CHAPTER I
THE ORIGIN OF CLUBS IN COFFEE-HOUSES AND TAVERNS

The modern club, with its luxuries and comforts, has its origin in the tavern and coffee-house of a long-past age. The resorts in question have long since entirely changed their character, although they were once important features of London life, and were used by all classes for purposes of conviviality and conversation.

The appellation “club” seems to have come into use at the time when coffee-houses began to be popular in London. The first notable London club, of course, was the Mermaid, in Broad Street, which was supposed to have been founded by Raleigh, and which was the reputed scene of many witty combats between Shakespeare and Ben Jonson. The latter himself originated another club—the Apollo—which had its meetings at the Devil Tavern, near Temple Bar.

In course of time many landlords perceived the advantage which would accrue to their business from the setting apart of special rooms for privileged customers; and gradually a number of fairly exclusive clubs came into being.

Thus Tom’s, a coffee-house till 1764, in that year, by a guinea subscription, was easily converted into a fashionable club. In the same way White’s and the Cocoa-tree changed their character from chocolate-house to club. When once a house had customers enough of standing and good repute, well acquainted with each other, it was quite worth while to purchase the power of excluding all but subscribers, and to turn the place into a club; for by such a proceeding undesirable characters, who could obtain constant admission to an open house, were at once kept outside the doors.

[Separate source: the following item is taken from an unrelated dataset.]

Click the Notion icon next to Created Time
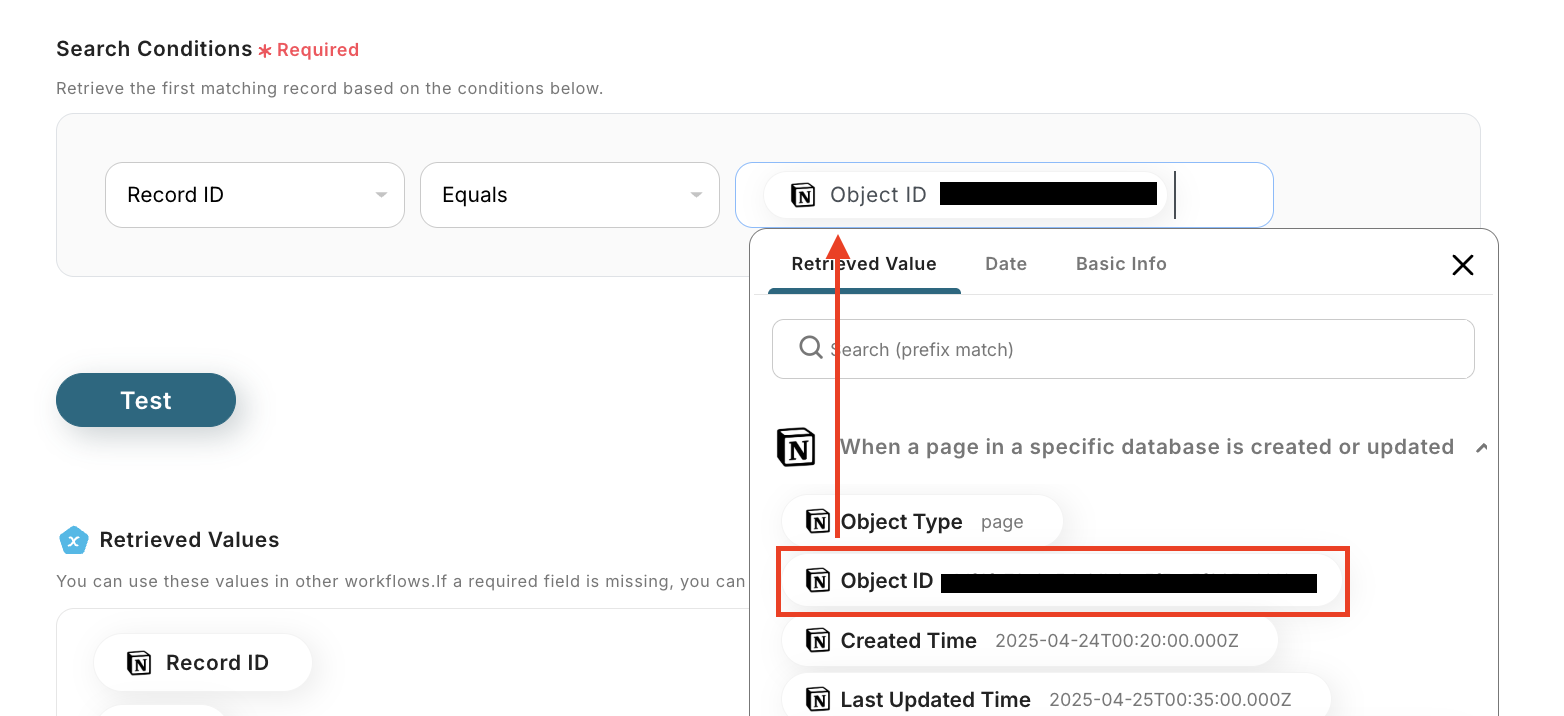This screenshot has width=1564, height=716. pos(818,641)
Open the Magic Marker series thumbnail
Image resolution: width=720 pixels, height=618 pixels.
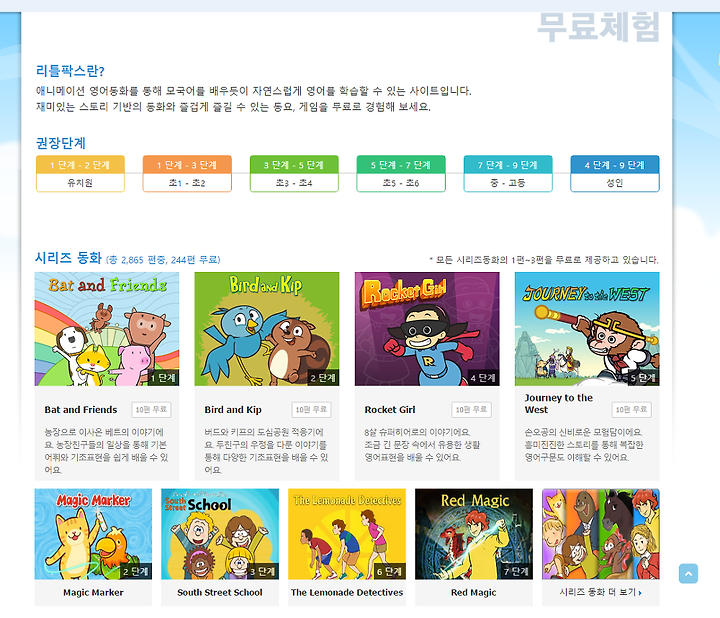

The evolution of the modern club has been so simple that it can be traced with great ease. First the tavern or coffee-house, where a certain number of people met on special evenings for purposes of social conversation, and incidentally consumed a good deal of liquid refreshment; then the beginnings of the club proper—some well-known house of refreshment being taken over from the proprietor by a limited number of clients for their own exclusive use, and the landlord retained as manager; and finally the palatial modern club, not necessarily sociable, but replete with every comfort, and owned by the members themselves. In such places, however, the old spirit of club-life is generally lost. Dr. Johnson, for example, can be imagined passing through the portals of one of these huge buildings, and saying: “Sir, this may be a palace, but it is no club.” There is no doubt that in a great measure he would be right.

It is believed that the first house in Pall Mall ever used as a club was No. 86, originally built for Edward, Duke of York, brother of George III. It was opened as a “subscription house,” and called the Albion Hotel towards the end of the last century.

In the early part of the eighteenth century there were said to be no fewer than 2,000 coffee-houses in London. Every profession, trade, class, party, had its favourite coffee-house. The lawyers discussed law or literature, criticized the last new play, or retailed the legal scandal at Nando’s or the Grecian, not very far away from the Temple. At such places the young bloods of the Inns of Court paraded their gowns in the morning, and swaggered in their lace coats and Mechlin ruffles at night, after the theatre. City men met to discuss the rise and fall of stocks, and to settle the rate of insurance, at Garraway’s or Jonathan’s; parsons exchanged University gossip or discussed points of theology at Truby’s or at Child’s, in St. Paul’s Churchyard; whilst military men mustered to grumble over their grievances at Old or Young Man’s, near Charing Cross. The St. James’s and the Smyrna were the headquarters of the Whig politicians, whereas the Tories frequented the Cocoa-tree or Ozinda’s, in St. James’s Street; Scotchmen had their house of call at Forrest’s, Frenchmen at Giles’s or Old Slaughter’s, in St. Martin’s Lane; the gamesters shook their elbows in White’s and the chocolate-houses round Covent Garden; and the leading wits gathered at Will’s, Button’s, or Tom’s, in Great Russell Street, where, after the theatre, there was piquet and the best of conversation till midnight. At all these places, except a few of the most aristocratic coffee or chocolate houses of the West End, smoking was allowed.

Many of these old taverns must have been exceedingly comfortable places, and the few which survive have an especial charm. They carry one’s thoughts irresistibly to the days when Dr. Johnson blew his cloud by the side of an old-fashioned fireplace, and occasionally floored some unhappy wight with the sledge-hammer of his conversation.

One of the last, if not the last, hostelries, which still retains its ancient appearance, is the Cheshire Cheese. This well-known house is half-way up Fleet Street, on the northern side. It remains, I believe, substantially as it was when, seven years after the Restoration, it was rebuilt on the site of that older Cheshire Cheese where Shakespeare and many other Elizabethan wits were wont to meet.